Parsing simple molecule names with Attoparsec

Question

I find it extremely difficult to learn how to use Attoparsec, because the documentation is really just an API documentation and there are basically no tutorials around (except the one from FPComplete). If you know other places where I can learn Attoparsec, that'd be great.

I have to parse simple molecule names, in the following format: NaCl, CO2, H2O, HCN, H2O2.
An element name is an uppercase letter optionally followed by a lowercase one (I'm not considering those elements with a symbol longer than 2 characters).
An element can be followed by a number (that would be the subscript in a formula).

New version (thanks to Mark's and Tarmil's suggestions), which compiles but does not parse:

module Chem
    where

import Data.Text (Text, pack)
import Control.Applicative ((<*>), (<$>))
import Data.Attoparsec.Text

data Element = Element String Int deriving (Eq, Ord, Show)
type Molecule = [Element]

parseString :: String -> Result Molecule
parseString = parse (many' parseElement) . pack

parseElement :: Parser Element
parseElement = do
    el <- (++) <$> pClass "A-Z" <*> option "" (pClass "a-z")
    n  <- option 1 decimal
    return $ Element el n

pClass :: String -> Parser String
pClass cls = (\c -> [c]) <$> satisfy (inClass cls)

Any suggestion is appreciated.

EDIT: I managed to get it running. Basically, a Partial continuation was returned, and to finish the parsing it's necessary to feed the parser with an empty bytestring. So the correct parseString would be:

parseString = flip feed empty . parse (many' parseElement) . pack

where empty is Data.Text.empty. However, since I don't need incremental parsing there is the useful function parseOnly, which does not wait for more input and returns an Either.

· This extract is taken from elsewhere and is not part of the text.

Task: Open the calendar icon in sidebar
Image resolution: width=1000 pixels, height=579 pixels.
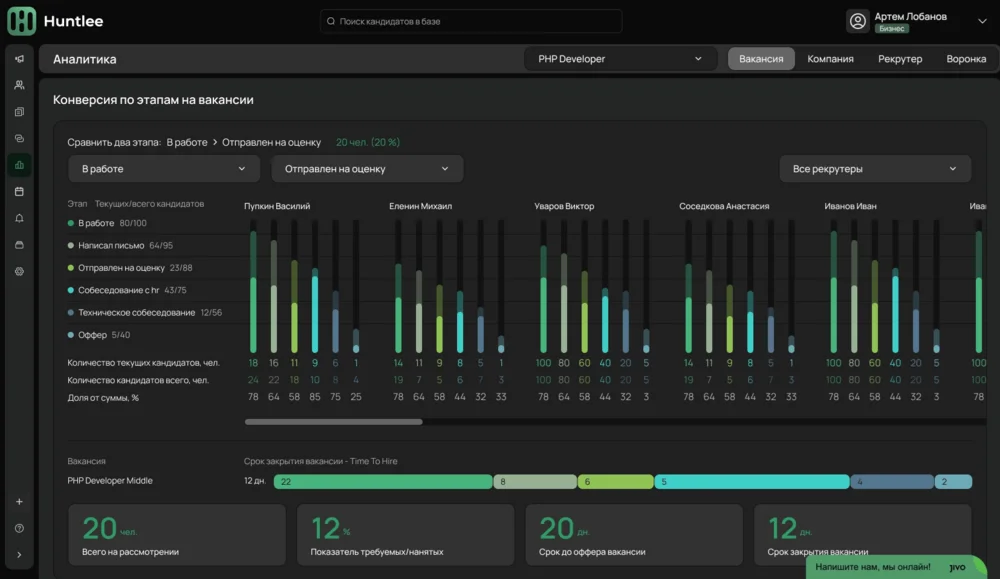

With that in mind, I rewrote the code like this (it works now):

module Chem
    where

import Data.Text (Text, pack)
import Control.Applicative ((<*>), (<$>))
import Data.Attoparsec.Text

data Element = Element String Int deriving (Eq, Ord, Show)
type Molecule = [Element]

parseString :: String -> Either String Molecule
parseString = parseOnly (many' parseElement) . pack

parseElement :: Parser Element
parseElement = do
    el <- (++) <$> pClass "A-Z" <*> option "" (pClass "a-z")
    n  <- option 1 decimal
    return $ Element el n

pClass :: String -> Parser String
pClass cls = (\c -> [c]) <$> satisfy (inClass cls)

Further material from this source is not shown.